Fruits & Vegetables
Widespread irrigation has enabled Spain to grow almost all known varieties of fruit and vegetables. However, tradition still plays a part in what is grown in each region. A never-ending, flavorful and healthy supply.
Spain’s plentiful vegetable and fruit crops traditionally supplied a wealth of products needing preservation so that they could be consumed year-round. With the invention of canning and sterilization systems in the 19th century, small-scale, family-run businesses developed, forming the backbone of what were to become large vegetable processing companies. These have now existed for decades and are mostly located in the areas where the products are grown. The leaders in this sector are the regions of Murcia and Valencia, followed by the Ebro valley or, more specifically, Navarre and La Rioja. The latter have a longstanding tradition in the production of vegetable preserves, especially asparagus, peppers and artichokes. Other regions growing and canning vegetables are Extremadura, Aragón, the two Castiles, Andalusia and Catalonia. Many tomato preserves are also produced all over Spain.

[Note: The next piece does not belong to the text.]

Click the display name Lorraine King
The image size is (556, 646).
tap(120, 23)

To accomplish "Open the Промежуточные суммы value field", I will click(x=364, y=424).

Some of the most famous Spanish vegetable preserves are the PDO Pimiento del Piquillo de Lodosa peppers from Navarre. Although virtually inedible when fresh, after roasting, hand peeling and canning, they become an outstanding delicacy with a silky texture and complex flavor – sweet, fragrant and just slightly hot.
Another well-known variety of pepper used for roasting and canning are those from Nájera (La Rioja), which are the basis for PGI Pimiento Riojano. Others are the roasted Bierzo peppers from PGI Pimiento Asado del Bierzo in León.
Another prized vegetable for canning is asparagus, and particularly those from La Rioja, Aragón and PGI Espárrago de Navarra in Navarre. Other stalk vegetables like cardoon and borage are also canned in this part of Spain. Canned artichokes are considered a delicacy, and particularly those from Tudela in Navarre which have PGI Alcachofa de Tudela status.
Spain’s privileged location in the Mediterranean basin allows it to produce almost ten million tons of fruit annually. Approximately five to ten per cent of this is processed, mainly as preserves, making Spain one of Europe’s main producers and exporters of canned fruit.
Production mostly takes place in the region of Murcia, with peaches (the star product), mandarins, apricots and pears being the most important. Some sub-tropical fruits such as mango and papaya are also produced in canned form.
Spain’s plentiful vegetable and fruit crops, fish captures and meat elaboration methods traditionally supplied a wealth of products needing preservation so that they could be consumed year-round.